Task directions - Copy out the lines from the one containing "Screen dimensions: 556x892" through the one containing "Action: tap(1040, 126)", switching "Debugger" to "Console" and leaving everything else unchanged.

Records from a data collection:
= = =

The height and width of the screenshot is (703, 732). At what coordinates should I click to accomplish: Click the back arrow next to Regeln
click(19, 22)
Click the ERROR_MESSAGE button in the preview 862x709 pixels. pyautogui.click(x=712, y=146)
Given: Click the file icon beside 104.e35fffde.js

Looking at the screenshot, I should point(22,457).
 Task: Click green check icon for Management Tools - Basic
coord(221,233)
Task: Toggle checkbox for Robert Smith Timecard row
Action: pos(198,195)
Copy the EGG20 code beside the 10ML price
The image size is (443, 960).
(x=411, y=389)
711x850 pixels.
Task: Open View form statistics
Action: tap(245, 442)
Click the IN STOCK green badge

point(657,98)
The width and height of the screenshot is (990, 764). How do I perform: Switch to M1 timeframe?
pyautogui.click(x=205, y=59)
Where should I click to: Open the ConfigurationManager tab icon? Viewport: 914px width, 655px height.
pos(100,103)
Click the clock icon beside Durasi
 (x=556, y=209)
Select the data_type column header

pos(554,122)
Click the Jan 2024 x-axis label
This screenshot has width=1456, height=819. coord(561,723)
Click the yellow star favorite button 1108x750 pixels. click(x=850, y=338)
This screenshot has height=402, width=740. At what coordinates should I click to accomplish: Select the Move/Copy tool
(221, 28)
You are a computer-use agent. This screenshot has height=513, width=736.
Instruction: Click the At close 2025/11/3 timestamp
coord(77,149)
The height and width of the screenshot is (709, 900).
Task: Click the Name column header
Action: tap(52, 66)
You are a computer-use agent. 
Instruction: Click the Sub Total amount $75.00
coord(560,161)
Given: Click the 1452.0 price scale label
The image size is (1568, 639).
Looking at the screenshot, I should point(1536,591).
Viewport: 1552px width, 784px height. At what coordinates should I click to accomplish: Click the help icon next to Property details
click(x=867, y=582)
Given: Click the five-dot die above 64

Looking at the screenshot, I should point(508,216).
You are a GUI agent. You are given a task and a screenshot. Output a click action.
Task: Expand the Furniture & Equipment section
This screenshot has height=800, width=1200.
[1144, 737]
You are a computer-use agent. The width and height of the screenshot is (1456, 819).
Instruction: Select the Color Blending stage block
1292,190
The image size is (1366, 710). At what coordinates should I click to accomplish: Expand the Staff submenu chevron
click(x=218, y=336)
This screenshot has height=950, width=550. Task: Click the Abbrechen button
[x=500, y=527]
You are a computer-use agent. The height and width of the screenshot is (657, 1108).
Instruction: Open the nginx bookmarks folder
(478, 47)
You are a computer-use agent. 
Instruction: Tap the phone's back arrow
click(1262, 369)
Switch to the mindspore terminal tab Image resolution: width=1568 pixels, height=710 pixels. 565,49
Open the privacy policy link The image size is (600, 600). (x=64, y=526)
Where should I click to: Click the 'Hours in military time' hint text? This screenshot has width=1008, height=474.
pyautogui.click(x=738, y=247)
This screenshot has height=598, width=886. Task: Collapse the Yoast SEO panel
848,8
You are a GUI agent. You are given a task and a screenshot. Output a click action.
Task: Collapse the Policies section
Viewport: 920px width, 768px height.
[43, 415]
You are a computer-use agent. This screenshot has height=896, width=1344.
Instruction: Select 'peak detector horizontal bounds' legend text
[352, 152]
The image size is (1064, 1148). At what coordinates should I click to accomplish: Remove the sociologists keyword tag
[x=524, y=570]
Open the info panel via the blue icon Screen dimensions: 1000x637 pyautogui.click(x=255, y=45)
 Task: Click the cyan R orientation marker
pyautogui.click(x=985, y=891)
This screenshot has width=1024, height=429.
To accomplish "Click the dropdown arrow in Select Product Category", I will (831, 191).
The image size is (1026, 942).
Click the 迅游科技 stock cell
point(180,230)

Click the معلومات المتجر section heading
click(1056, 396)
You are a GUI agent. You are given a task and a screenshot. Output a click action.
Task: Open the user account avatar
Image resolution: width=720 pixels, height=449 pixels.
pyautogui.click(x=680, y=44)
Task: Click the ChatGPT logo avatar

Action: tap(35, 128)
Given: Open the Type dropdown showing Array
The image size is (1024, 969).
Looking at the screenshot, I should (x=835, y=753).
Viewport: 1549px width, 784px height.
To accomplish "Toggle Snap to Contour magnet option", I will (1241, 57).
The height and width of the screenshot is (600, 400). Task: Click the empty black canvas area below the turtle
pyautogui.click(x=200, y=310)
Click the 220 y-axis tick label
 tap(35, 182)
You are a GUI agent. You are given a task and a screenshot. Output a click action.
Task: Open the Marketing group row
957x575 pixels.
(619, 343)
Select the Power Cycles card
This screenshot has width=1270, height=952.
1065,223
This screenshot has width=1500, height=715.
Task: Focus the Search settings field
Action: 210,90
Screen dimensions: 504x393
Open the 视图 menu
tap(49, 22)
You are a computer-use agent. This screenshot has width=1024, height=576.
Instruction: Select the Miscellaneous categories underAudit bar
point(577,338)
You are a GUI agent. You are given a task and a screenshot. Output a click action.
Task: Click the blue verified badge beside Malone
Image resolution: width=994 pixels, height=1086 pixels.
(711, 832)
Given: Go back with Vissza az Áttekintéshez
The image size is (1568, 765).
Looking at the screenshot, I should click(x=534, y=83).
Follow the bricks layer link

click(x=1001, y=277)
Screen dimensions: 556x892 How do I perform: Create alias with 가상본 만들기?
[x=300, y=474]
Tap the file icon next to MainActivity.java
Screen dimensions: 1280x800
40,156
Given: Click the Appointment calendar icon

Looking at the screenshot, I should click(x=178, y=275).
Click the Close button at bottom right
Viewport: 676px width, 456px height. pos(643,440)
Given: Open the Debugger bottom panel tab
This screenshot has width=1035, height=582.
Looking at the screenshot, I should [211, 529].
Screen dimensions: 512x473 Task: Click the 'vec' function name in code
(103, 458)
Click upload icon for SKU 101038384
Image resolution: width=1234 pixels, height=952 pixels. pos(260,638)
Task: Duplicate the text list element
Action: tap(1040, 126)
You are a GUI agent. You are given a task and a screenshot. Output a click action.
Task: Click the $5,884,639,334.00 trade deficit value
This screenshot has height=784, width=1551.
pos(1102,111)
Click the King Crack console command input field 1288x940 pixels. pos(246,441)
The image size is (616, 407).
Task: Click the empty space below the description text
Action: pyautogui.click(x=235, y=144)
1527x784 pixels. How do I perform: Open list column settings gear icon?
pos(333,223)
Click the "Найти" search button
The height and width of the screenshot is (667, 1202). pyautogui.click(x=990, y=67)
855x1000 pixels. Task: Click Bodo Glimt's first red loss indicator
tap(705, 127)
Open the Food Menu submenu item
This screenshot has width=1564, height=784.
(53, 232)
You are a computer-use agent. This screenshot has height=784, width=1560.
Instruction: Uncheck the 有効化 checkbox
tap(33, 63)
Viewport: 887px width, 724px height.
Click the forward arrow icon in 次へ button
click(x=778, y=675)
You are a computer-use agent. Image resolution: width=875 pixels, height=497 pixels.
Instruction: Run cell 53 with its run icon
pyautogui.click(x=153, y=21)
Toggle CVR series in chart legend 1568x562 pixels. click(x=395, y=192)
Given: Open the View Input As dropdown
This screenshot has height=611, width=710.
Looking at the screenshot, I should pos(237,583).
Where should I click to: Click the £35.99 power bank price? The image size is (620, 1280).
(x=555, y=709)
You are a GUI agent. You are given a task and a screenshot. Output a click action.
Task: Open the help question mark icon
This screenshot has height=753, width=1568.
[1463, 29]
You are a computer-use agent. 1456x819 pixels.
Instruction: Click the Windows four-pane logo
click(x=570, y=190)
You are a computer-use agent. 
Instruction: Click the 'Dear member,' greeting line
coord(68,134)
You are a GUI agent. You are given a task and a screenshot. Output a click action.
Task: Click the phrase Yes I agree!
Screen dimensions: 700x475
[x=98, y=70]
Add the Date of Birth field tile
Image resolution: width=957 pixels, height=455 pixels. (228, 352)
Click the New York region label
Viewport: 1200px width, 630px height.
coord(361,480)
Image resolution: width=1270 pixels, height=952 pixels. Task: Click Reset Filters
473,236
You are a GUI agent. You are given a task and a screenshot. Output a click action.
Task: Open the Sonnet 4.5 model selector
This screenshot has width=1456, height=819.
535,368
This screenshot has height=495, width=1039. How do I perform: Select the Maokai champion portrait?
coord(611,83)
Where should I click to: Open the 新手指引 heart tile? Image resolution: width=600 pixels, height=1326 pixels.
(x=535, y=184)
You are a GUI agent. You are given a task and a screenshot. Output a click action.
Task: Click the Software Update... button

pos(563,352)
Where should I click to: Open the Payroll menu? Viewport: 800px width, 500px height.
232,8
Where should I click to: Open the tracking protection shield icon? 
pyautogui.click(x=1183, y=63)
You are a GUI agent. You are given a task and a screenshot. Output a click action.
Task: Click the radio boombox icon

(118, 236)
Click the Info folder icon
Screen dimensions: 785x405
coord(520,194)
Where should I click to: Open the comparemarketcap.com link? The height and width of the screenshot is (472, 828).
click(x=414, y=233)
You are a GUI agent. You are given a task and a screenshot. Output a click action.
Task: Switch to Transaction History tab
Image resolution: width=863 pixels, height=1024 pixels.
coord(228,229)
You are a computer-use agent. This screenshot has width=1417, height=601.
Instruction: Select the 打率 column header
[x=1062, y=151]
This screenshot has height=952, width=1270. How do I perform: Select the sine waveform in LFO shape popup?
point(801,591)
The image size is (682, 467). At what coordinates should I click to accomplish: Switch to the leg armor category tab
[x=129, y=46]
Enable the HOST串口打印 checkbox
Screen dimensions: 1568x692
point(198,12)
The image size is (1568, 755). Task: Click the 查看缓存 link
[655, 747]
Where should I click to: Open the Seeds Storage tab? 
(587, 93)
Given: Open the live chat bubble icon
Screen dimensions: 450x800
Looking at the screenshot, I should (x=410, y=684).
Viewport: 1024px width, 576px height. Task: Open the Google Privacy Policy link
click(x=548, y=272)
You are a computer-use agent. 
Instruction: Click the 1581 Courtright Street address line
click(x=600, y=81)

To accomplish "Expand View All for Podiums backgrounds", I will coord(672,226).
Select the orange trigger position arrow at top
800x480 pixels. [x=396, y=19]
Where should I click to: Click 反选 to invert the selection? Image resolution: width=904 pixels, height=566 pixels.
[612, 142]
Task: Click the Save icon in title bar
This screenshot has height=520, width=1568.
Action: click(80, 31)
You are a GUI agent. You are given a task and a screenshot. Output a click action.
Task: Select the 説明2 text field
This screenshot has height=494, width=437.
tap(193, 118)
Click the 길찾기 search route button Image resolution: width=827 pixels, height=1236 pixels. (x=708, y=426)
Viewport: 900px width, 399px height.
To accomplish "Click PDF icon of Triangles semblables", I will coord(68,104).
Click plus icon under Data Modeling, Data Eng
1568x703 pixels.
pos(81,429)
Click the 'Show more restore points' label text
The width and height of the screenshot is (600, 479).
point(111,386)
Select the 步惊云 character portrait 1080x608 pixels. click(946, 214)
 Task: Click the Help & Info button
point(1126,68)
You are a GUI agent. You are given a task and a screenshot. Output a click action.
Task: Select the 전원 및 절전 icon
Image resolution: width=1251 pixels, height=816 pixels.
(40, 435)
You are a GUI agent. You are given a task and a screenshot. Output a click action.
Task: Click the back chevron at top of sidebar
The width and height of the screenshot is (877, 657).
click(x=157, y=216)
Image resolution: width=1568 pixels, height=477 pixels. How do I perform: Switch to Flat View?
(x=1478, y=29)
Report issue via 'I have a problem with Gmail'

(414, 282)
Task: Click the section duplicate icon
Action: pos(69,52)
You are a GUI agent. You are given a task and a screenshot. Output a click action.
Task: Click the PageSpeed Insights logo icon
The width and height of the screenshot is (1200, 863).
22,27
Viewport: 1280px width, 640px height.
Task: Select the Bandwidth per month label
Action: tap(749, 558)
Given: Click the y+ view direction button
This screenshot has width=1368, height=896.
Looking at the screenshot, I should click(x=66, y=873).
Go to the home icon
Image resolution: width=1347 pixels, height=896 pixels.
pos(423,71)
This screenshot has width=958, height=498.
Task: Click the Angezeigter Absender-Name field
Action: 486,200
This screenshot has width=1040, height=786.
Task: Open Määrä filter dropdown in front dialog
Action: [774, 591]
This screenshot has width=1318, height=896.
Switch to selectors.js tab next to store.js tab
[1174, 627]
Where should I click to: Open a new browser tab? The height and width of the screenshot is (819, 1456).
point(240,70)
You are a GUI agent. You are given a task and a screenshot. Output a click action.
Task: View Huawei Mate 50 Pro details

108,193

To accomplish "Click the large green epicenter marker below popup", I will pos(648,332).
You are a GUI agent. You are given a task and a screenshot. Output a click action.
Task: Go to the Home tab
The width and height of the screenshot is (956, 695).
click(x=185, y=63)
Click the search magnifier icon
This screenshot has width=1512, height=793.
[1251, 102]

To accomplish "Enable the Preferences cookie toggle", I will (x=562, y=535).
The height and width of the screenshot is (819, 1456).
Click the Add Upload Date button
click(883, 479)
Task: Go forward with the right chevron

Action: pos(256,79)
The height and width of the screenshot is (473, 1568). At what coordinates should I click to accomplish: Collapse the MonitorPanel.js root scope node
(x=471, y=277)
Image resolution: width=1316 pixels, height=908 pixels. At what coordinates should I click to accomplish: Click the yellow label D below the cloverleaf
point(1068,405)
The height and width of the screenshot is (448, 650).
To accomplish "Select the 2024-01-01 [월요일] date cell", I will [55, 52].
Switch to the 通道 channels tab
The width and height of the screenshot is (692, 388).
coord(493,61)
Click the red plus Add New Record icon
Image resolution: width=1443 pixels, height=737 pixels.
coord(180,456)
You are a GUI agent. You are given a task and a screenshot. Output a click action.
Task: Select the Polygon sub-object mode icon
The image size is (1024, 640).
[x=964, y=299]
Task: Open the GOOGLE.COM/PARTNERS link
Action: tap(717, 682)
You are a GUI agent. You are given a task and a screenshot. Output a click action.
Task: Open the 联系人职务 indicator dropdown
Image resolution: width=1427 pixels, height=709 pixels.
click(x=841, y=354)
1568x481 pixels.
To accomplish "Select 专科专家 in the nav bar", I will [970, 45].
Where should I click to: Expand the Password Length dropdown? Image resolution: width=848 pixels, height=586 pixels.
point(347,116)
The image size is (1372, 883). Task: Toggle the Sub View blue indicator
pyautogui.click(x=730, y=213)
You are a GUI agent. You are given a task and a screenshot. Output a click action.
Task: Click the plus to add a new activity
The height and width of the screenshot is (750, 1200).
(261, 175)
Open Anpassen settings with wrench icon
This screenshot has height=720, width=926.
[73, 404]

= = =

Final answer -
Screen dimensions: 556x892 How do I perform: Create alias with 가상본 만들기?
[x=300, y=474]
Tap the file icon next to MainActivity.java
Screen dimensions: 1280x800
40,156
Given: Click the Appointment calendar icon

Looking at the screenshot, I should click(x=178, y=275).
Click the Close button at bottom right
Viewport: 676px width, 456px height. pos(643,440)
Given: Open the Console bottom panel tab
This screenshot has width=1035, height=582.
Looking at the screenshot, I should [211, 529].
Screen dimensions: 512x473 Task: Click the 'vec' function name in code
(103, 458)
Click upload icon for SKU 101038384
Image resolution: width=1234 pixels, height=952 pixels. pos(260,638)
Task: Duplicate the text list element
Action: tap(1040, 126)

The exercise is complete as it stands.